What to expect from the July Fed minutes

Financial markets will be focused on the minutes of the Fed's July meeting for clues on key issues. The debate at the Fed boils down to two possibilities: one side clearly sees a September taper as a "sure bet" but the other side may want more data before any moves.

By Greg Robb
Aug. 20, 2013, 1:10 p.m. EDT
Market Watch

WASHINGTON (MarketWatch) — How close is the Federal Reserve to tapering? Was the central bank having any second thoughts about making a first move at its meeting in September or were they just nailing down the details?

Financial markets will be poring over the minutes of the Fed’s July meeting for clues on these key issues, when they are released at 2 p.m. on Wednesday.

Avery Shenfeld, chief economist at CIBC World Markets, thinks that Fed watchers don’t need microscopes this month.

Recent speeches by Chicago Fed President Charles Evans, St. Louis Fed president James Bullard, and Atlanta Fed President Dennis Lockhart have shed a lot of light on the internal debate at the central bank, he said.

“We know a lot about what they think individually. I can’t see how the minutes are going to add clarity,” he said.

The debate at the Fed can be boiled down to two faction, Shenfeld said.

One camp clearly sees a September taper as a “sure bet,” while the other might be willing to move at that meeting but want to see more data.

Still, many other Fed watchers say there insights to be gleaned from the minutes.

Some think the Fed will talk about “logistical issues” if they intend to taper in September.

These include discussion of the size of the initial reduction in asset purchases and whether they concentrate on cutbacks in Treasurys or mortgage-related assets.

“If policymakers are preparing to act on tapering as soon as September, we would expect the minutes to indicate that policymakers addressed these issues in detail in late July,” said Ward McCarthy, chief financial economist at Jefferies, in a note to clients.

“We expect that the minutes will discuss tapering logistics in only a broad and vague fashion.

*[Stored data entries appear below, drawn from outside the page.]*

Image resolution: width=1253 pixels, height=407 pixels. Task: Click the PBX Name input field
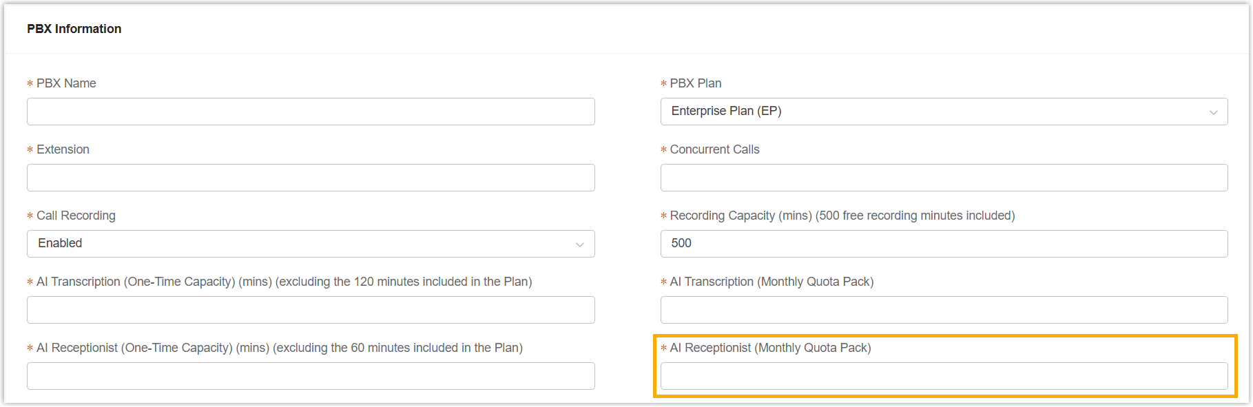coord(311,112)
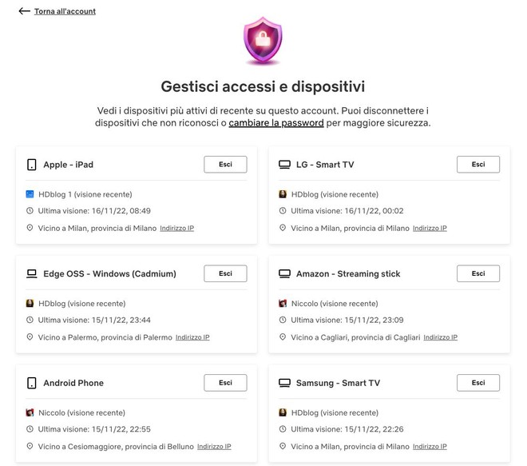The height and width of the screenshot is (466, 527).
Task: Sign out the Android Phone device
Action: coord(225,383)
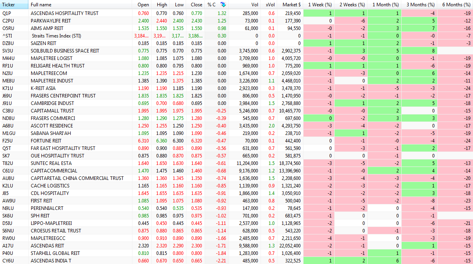Sort by the Close column header
This screenshot has width=473, height=264.
196,4
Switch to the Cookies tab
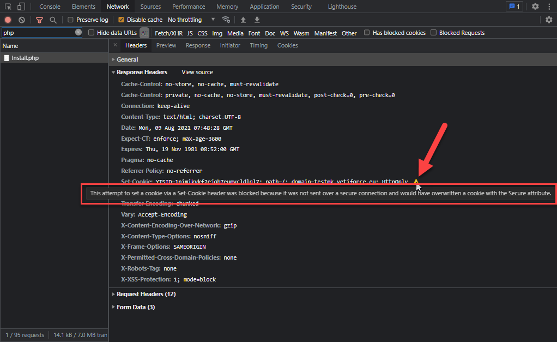The image size is (557, 342). pyautogui.click(x=287, y=45)
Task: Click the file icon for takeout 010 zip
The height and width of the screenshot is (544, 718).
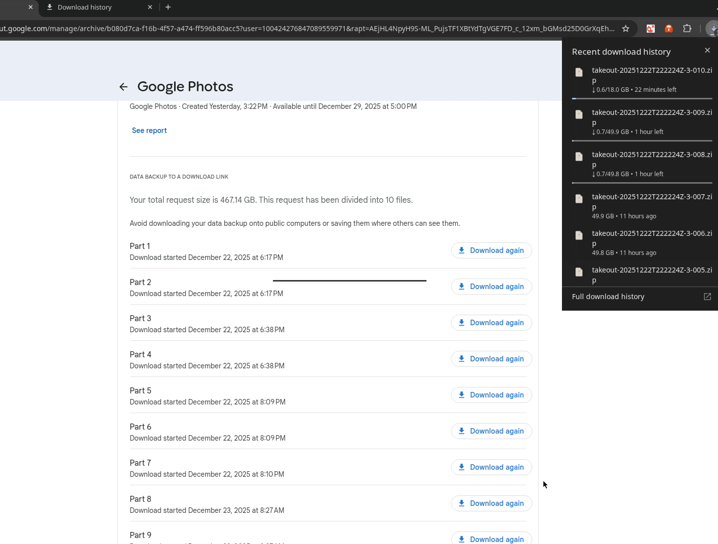Action: click(579, 72)
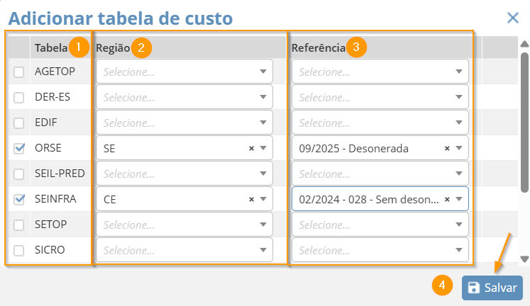This screenshot has width=530, height=306.
Task: Open the Região dropdown for EDIF
Action: (x=184, y=123)
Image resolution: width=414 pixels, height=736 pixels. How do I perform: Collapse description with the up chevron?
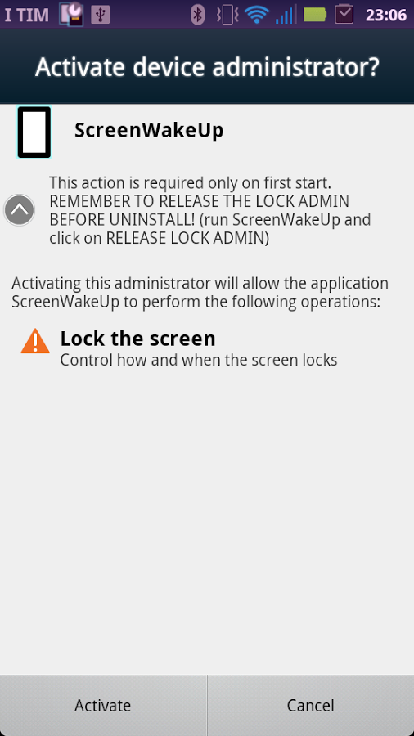tap(20, 210)
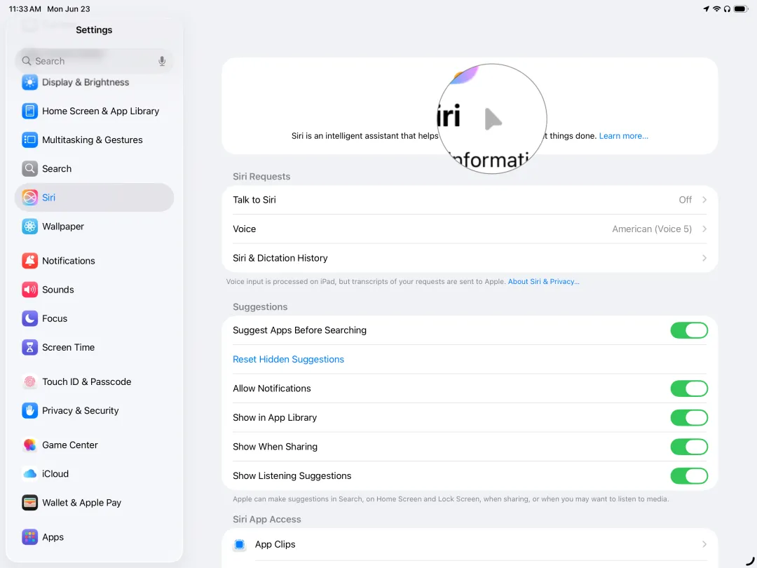Open Siri & Dictation History chevron
Screen dimensions: 757x568
tap(704, 258)
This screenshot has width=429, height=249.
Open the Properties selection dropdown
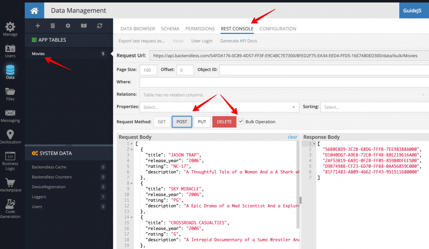pos(218,107)
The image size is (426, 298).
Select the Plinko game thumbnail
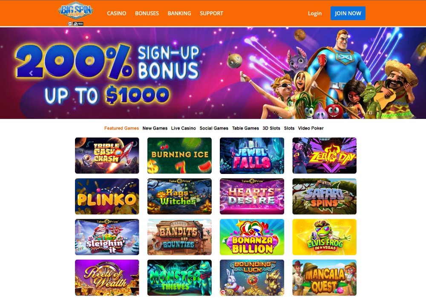(x=107, y=196)
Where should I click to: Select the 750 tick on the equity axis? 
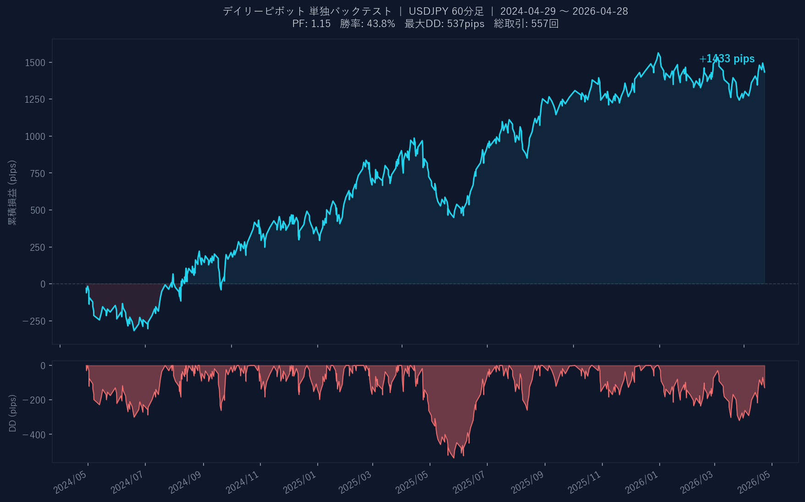[x=38, y=174]
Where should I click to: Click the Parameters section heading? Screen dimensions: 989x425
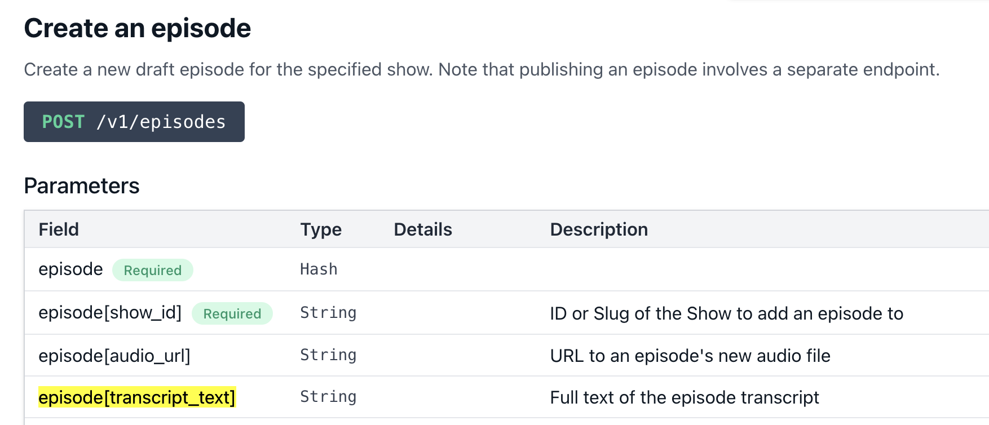(x=82, y=186)
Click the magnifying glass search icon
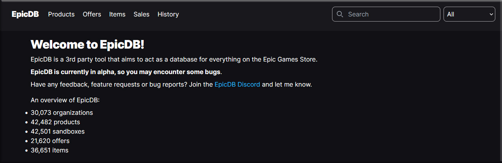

The Fed is headed toward tapering, but there are no signs that it is in a rush to do so,” McCarthy said.

The policy statement released after the Fed’s July 30-31 meeting was relatively dovish.

The central bank stressed it was worried about low inflation and said it was concerned about the risks to the economy from higher mortgage rates.

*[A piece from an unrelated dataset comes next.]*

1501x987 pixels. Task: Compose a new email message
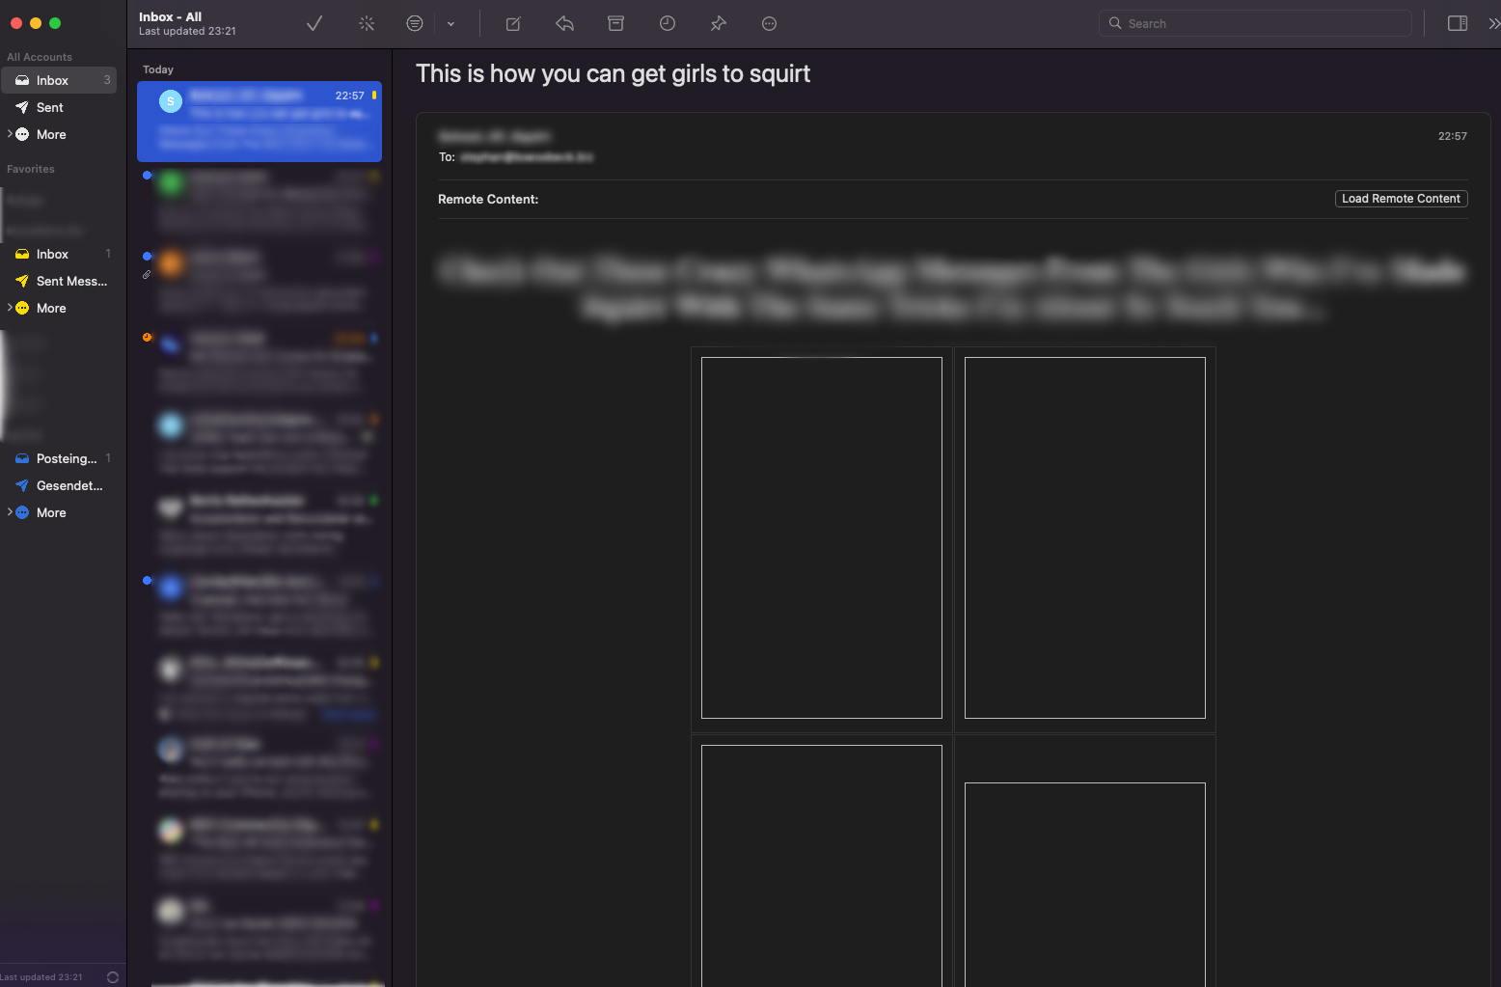pos(513,24)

Kris Dawsey, economist at Goldman Sachs, said it would be interesting to see if the minutes back up this dovish tone.

In general, the minutes tend to tilt hawkish, as it is gives equal weight to the views of some of the more hawkish Fed regional bank presidents who are not voting members this year.

Shenfeld said that one area of interest would be whether the central bank discussed changes to its forward guidance that it will not raise short-term rates until the unemployment rate falls to 6.5% as long as inflation stays tame.

Bernanke suggested in testimony to Congress in July that this 6.5% threshold could be replaced by a lower unemployment rate.

This strengthened forward guidance could be used as a way to dispel concerns in the bond market that a rate hike would come sooner as a result of the tapering.

Michael Hanson, U.S. economist at Bank of America Merrill Lynch, said he didn’t expect the minutes to resolve the tapering issue.

“The nature of the taper is likely to be a ‘game-day’ decision, and there are many possible intermediate scenarios between no taper and current market expectations,” Hanson said in a note to clients.

“The market is pretty much set on a September taper, in the $20-$25 billion range, with the only question remaining about how much of the reduction will be Treasurys,” Hanson said.